セルジオ越後の一蹴両断! 第332回「ようやく日本代表内に競争原理が働き始めた。それが欧州遠征の収穫だ」

週プレNEWS / 2013年11月28日 14時0分

強豪のオランダ、ベルギーと対戦した日本代表の欧州遠征、そこで大きなサプライズがあった。ザッケローニ監督がこれまでこだわり続けてきた“不動のメンバー”に大きく手を入れてきたことだ。

初戦のオランダ戦でFW柿谷の代わりに大迫(おおさこ)、MFの香川と遠藤の代わりに清武と山口、GK川島の代わりに西川を先発で起用。続くベルギー戦も従来と異なるメンバーで臨んだ。

正直、戦術的な狙いや意図はわかりにくい変更だったけど、10月のセルビア戦、ベラルーシ戦に連敗した後、ザッケローニ監督はかつてないほどメディアの批判にさらされた。

僕以外の解説者やメディアからも「監督を更迭しろ」という声がたくさん上がった。また、オランダ戦の試合前には、スタンドに詰めかけたサポーターが監督や選手を批判する横断幕をたくさん掲げていたそうだ。そんな周囲の空気の変化を察知し、さすがに何かを変えないとまずいと考えたんじゃないかな。その判断がポジティブに働いた。

オランダ戦では、チャンスを与えられた大迫が1得点1アシストと目立った。彼は高さと技術を兼ね備えた万能型のストライカー。ポストプレーをそつなくこなし、前線からの献身的な守備もできる。最近、代表に呼ばれなくなった前田と似たタイプの選手だ。

また、2戦とも先発したボランチの山口は遠藤や長谷部よりも運動量が豊富な、守備が持ち味の選手。負担が大きく、戦術的に重要なポジションだけに、彼の起用に一定のメドが立ったのは収穫といえる。




もちろん、今回の欧州遠征だけで彼らを評価するのは難しい。やたらと持ち上げるべきではない。でも、彼らが次もチャンスをもらえる権利を得たのは間違いないし、何よりほかの選手にとって大きな刺激になった。

サブ組や今回代表に選ばれなかった選手たちは「次は俺が」とモチベーションが上がり、“不動のメンバー”は「うかうかしていられない」という危機感を持ったはず。それは例えば、オランダ戦でスタメンから外れ、後半から出場した香川、遠藤のプレーを見ればわかる。いつもより必死さが伝わってきたし、あらためて真価を見せた。
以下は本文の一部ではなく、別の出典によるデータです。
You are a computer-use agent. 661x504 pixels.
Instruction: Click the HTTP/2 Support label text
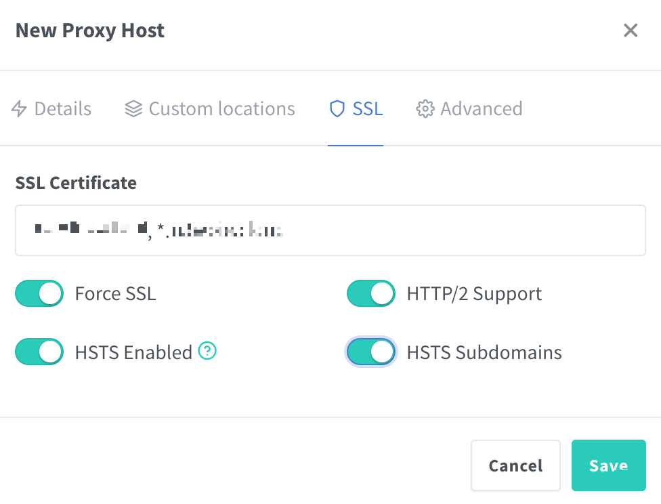(x=474, y=294)
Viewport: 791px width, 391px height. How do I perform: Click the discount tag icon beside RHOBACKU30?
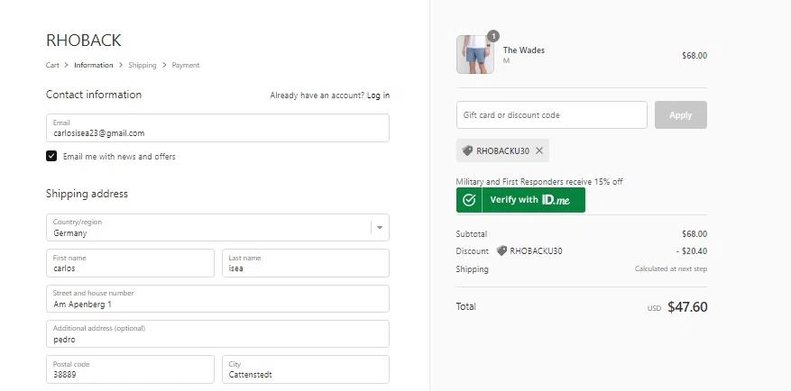(x=467, y=150)
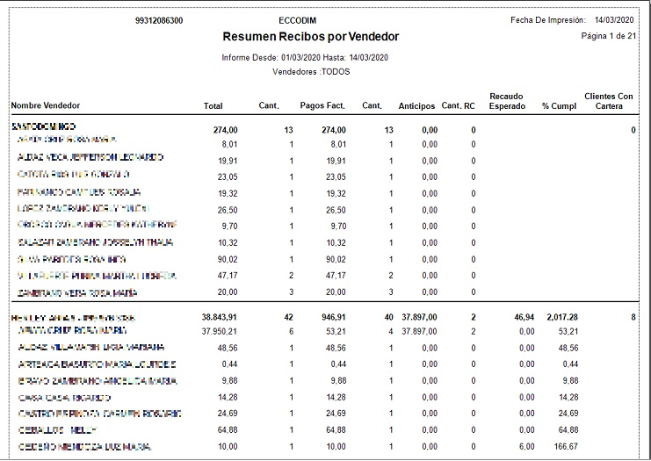The image size is (651, 461).
Task: Click the '% Cumpl' column header
Action: click(558, 106)
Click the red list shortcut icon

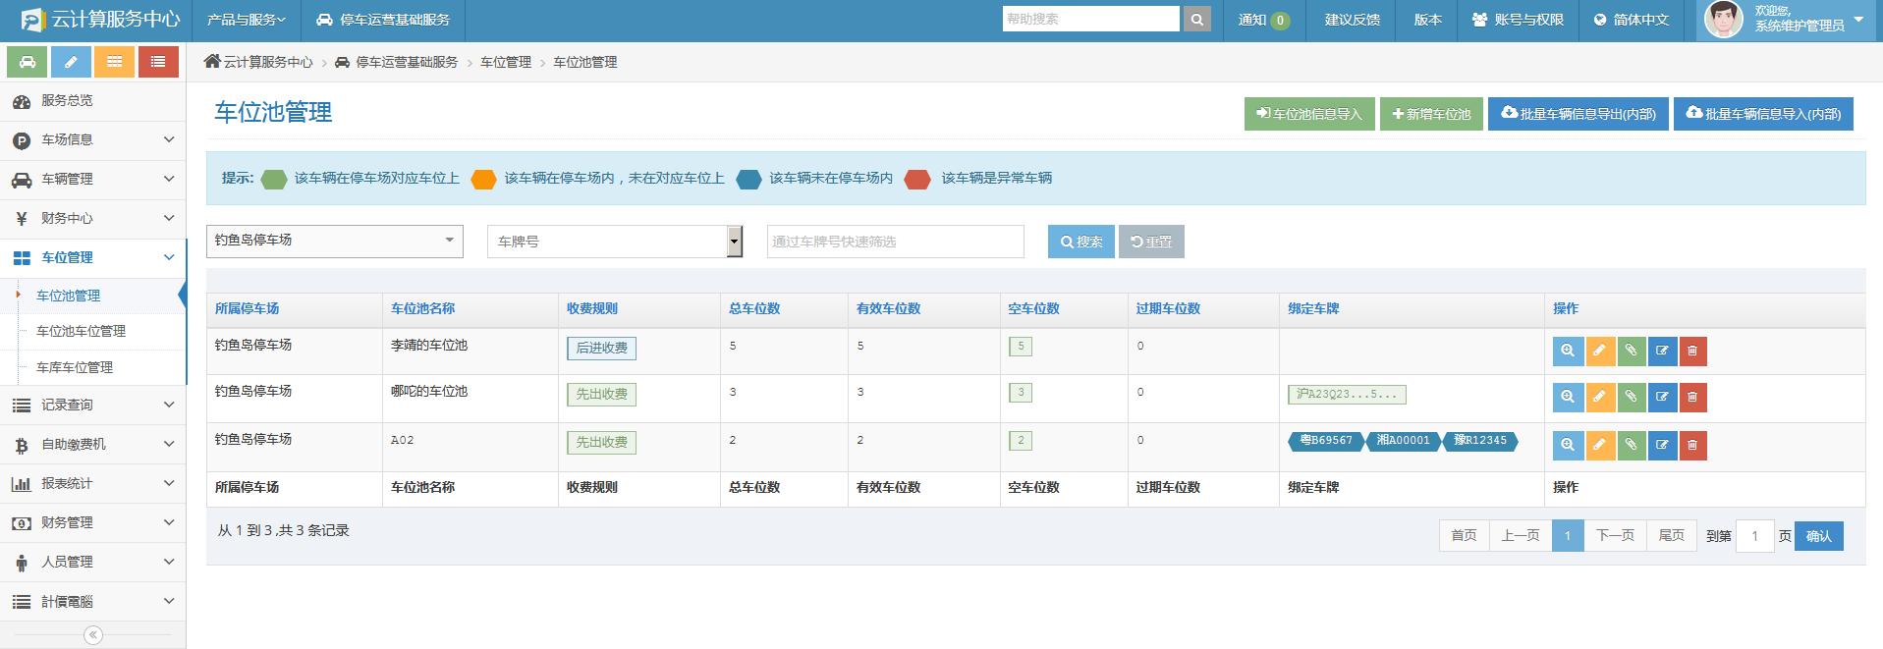(158, 62)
オランダ戦の後半に決定的なチャンスを逃した柿谷も同様だ。それまで自分のところに集まり、「天才」と持ち上げていたマスコミが、みんな大迫のところに行ってしまったわけだからね。精神的にはかなりつらい状況に追い込まれただろうけど、続くベルギー戦でしっかりと得点を決めた。

そして、試合後の選手たちのコメントにも変化が表れた。これまでは「修正したい」などと、次の試合も自分が出場することが前提というコメントが多かったけど、あの本田でさえ「レギュラー争いが激しくなる。自分も安泰ではない」と言うくらいだ。

いずれにしても、今回の欧州遠征で、これまでチーム内に損なわれていた競争原理が働き始めたのは間違いない。これが代表チームの本来あるべき姿だ。

ただ、惜しむらくは今後、来年3月まで日本代表の強化試合がないこと。いまさら言っても仕方がないけど、3連敗した6月のコンフェデ杯後など、チームにそうした変化をもたらせる機会はこれまでいくらでもあった。なのに、ザッケローニ監督は手を打たず、メディアやファンも声を上げてこなかった。後悔先に立たず、とならなければいいのだけど。